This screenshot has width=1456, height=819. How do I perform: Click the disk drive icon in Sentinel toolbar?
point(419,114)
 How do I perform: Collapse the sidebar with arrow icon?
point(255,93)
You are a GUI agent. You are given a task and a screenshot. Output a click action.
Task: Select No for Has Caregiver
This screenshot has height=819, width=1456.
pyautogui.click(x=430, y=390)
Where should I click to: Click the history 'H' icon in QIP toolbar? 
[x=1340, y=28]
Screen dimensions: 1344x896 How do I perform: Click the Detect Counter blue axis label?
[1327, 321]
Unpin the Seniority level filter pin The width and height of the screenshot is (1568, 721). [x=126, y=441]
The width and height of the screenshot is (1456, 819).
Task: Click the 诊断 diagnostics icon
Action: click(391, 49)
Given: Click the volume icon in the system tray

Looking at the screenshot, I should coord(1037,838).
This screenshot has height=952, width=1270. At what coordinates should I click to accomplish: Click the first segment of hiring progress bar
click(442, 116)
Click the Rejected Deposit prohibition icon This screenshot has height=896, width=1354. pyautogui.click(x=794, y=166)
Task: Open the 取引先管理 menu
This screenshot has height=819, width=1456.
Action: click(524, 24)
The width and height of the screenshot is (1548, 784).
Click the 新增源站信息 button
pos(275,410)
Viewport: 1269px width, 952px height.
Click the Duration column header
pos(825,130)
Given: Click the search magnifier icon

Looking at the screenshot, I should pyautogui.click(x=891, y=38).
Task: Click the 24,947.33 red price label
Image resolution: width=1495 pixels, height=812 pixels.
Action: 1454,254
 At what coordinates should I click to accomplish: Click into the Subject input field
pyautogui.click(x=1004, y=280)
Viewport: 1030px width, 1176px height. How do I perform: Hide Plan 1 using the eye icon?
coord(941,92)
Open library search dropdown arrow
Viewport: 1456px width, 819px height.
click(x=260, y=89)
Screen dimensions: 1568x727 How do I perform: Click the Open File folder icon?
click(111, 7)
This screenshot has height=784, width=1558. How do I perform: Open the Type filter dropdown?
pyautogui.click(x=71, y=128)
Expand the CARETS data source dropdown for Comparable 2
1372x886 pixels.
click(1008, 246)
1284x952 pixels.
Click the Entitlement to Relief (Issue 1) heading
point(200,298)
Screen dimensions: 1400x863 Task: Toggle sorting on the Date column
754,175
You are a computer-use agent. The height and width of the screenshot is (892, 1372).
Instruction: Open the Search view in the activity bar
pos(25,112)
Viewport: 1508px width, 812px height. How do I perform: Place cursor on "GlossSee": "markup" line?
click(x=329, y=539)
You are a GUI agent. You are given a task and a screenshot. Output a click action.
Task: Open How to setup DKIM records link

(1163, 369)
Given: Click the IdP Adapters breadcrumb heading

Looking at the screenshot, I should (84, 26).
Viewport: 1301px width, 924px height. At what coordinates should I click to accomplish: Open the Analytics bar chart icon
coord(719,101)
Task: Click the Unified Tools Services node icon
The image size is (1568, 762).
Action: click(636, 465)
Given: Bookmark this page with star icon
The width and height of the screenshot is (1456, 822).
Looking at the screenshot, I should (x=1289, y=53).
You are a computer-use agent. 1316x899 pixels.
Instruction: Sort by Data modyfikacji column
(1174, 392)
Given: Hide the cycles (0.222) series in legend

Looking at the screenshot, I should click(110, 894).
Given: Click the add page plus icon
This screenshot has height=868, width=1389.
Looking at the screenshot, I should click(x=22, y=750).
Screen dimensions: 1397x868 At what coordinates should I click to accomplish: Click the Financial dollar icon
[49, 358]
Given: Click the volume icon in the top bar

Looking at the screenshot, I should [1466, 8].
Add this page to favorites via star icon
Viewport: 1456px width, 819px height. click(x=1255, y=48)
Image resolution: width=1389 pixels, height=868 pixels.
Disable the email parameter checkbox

┄┄┄┄┄┄┄┄┄┄┄┄┄┄┄┄┄┄┄┄

● **What the task requires**: Among the entries above, how many lines include "computer"? State the number and nothing else.

● **Solution to this exercise**: 2